Since $(x,y)\rightarrow0$ means the same as $\sqrt{x^2+y^2}\rightarrow0$....

It is true that $(x,y)\rightarrow0$ implies $\sqrt{x^2+y^2}\rightarrow0$, but the (implicitly asserted) equivalence $$\lim_{(x,y)\rightarrow(0,0)} f(x,y) = \lim_{r \rightarrow 0} f(r\cos\theta,r\sin\theta)$$ does not hold (in all cases).

For instance, in the standard example $f(x,y) = x\,y^2/(x^2+y^4)$, the limit as $r \rightarrow 0$ for any fixed $\theta$ is $0$. However, in any neighborhood of the origin, the $f(x,y)$ attains the value $1/2$ (at any point of the form $x=t^2$, $y=t)$) So $\lim_{(x,y)\rightarrow(0,0)} f(x,y)$ does not exist in this case.

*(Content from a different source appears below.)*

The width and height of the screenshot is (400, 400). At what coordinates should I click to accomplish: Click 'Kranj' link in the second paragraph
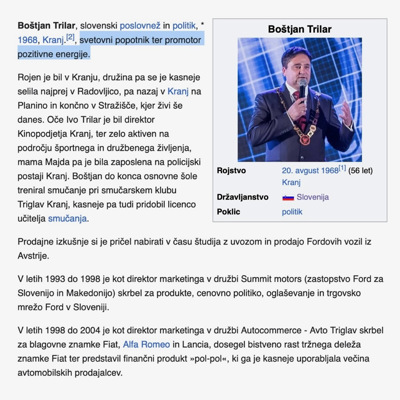click(178, 91)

You have to get $|\,f(x,y)-L\,| \le g(r)$, where $g(r)\rightarrow0$, in order to conclude the limit of $f$ is $L$, by the squeeze theorem (allowing for adaptations according to your version of the squeeze theorem). Note that Marvis did exactly that in the solution.


I'm not sure why the downvote: The above is correct and was meant as a complement to the answer by @user17762 (formerly Marvis). The above points out that the OP was justified in being bothered by "the free variable $\theta$."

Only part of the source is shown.